One tactic John uses to do this is called distraction. He puts explosives in the bottom of his bag, then a large pair of scissors at the top.

“If they search the bag, they take the scissors off you—then stop searching give you back the bag. They feel good because they’ve found something and they think they’ve done their job well, so they let you go without searching the rest of the bag.”

It’s frightening, and what’s more frightening is that what you’ve just read are the things that are safe to print in a newspaper. Off the record, John gave me insights into the world of explosives and airline security procedures that were deeply disturbing, but would be irresponsible to print.

As well as his experience with Britain’s security agencies, part of the reason John is able to supply so much information is the mindset he has adopted to his work.

“There are people who have worked in the explosives industry all their lives and when you ask them why they do something a certain way their answer is, ‘we’ve always done it that way.’

“I’m not like that. I’ve always experimented with how to use and how to mitigate explosives. Basically, we used to go somewhere really remote and just play, until we understood exactly how things worked.

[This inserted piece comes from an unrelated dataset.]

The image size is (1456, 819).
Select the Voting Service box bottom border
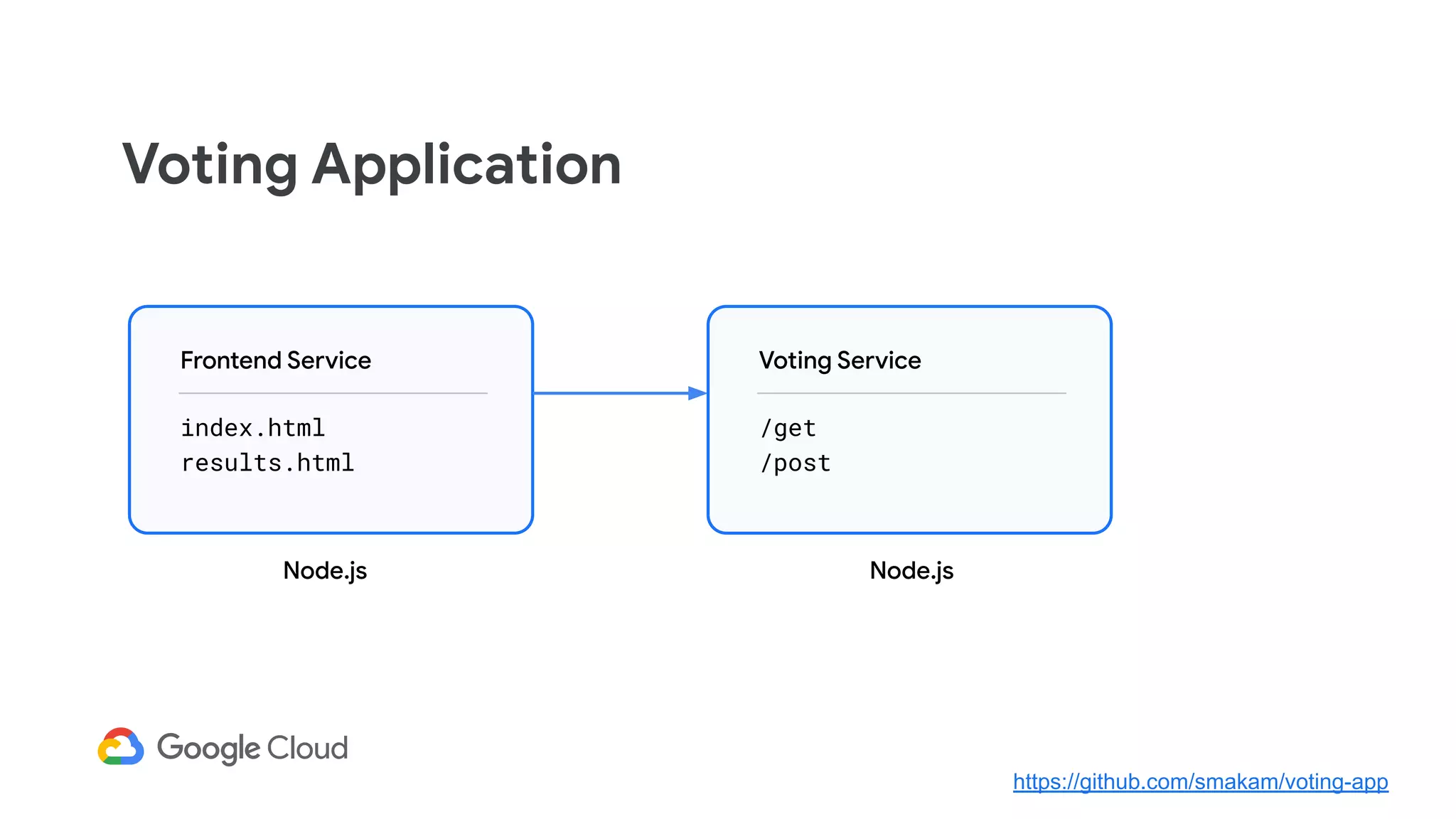[x=909, y=532]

“Much of what we do is improvised—we design something to do a specific job—and that is similar to a terrorist using IEDs There are no books that tell us how to design some charges, so we work it out for ourselves.”

Working all over the world, and particularly in the Middle East, means terrorism is something that is often on John’s mind, and two years ago he was lucky not to be killed in a terrorist strike.

He was carrying out seismic explosives work in Al-Khobar, Saudi Arabia—detonating explosives then analysing the shockwaves travelling down into the earth can detect oil— when terrorist gunmen massacred 22 western workers at the offices of the company for which he was working.

John, who was in charge of explosives operations, stores, vehicles, training and security, had just delivered a security report suggesting an increase in security measures at all locations. He was told he was overreacting.

“I was in the manager’s office on Friday. On Saturday there was blood on his desk”

That morning, terrorists dressed as police drew up outside the offices. The Saudi National Guard, who were normally outside the building, drove off—whether because they thought they were being relieved or because they were in on the plan may never be known.

John was 20 minutes away at the desert camp, waiting for 20 young Saudis to come for seismic explosives training, when the attack came. He could hear the dull thuds of gunfire in the background and, realising what was happening, turned back everyone heading to Al-Khobar and helped plan for an attack on their camp.

“The terrorists let the Saudi employees go, then asked Western workers if they were Christian or Muslim. If they said Christian they were killed.

“One claimed to be a Muslim, but when he couldn’t recite the Koran, they shot him, too.”

As far back as 2000, John was indicating that liquid explosives are too easily available. That year, he spoke at a conference at St Andrews University, organised by terrorism expert Professor Paul Wilkinson, at which he highlighted the dangers of liquid explosives.

He has also given Government EOD (explosive ordinance disposal) teams demonstrations of liquid explosives, and in many cases the bomb disposal experts have never before encountered the effects he has shown them.

John remains unconvinced, however, that Britain’s security services are doing everything possible to be fully prepared for dealing with an attack.

He believes that the raw materials that can be used—so easily as I have seen—to create devastatingly powerful explosives will end up being regulated, but he does not think legislation alone can guard against terrorism.

“After 9/11 there was a knee jerk reaction and that will happen again. I would think that they will introduce registration for liquid chemicals that can be used as explosives.

“At the end of the day, there is no way of keeping ahead of terrorists if they get into bombs.” John believes the key is a much deeper understanding of terrorists and their motives. “By the time they’re getting on an aircraft it’s almost too late.”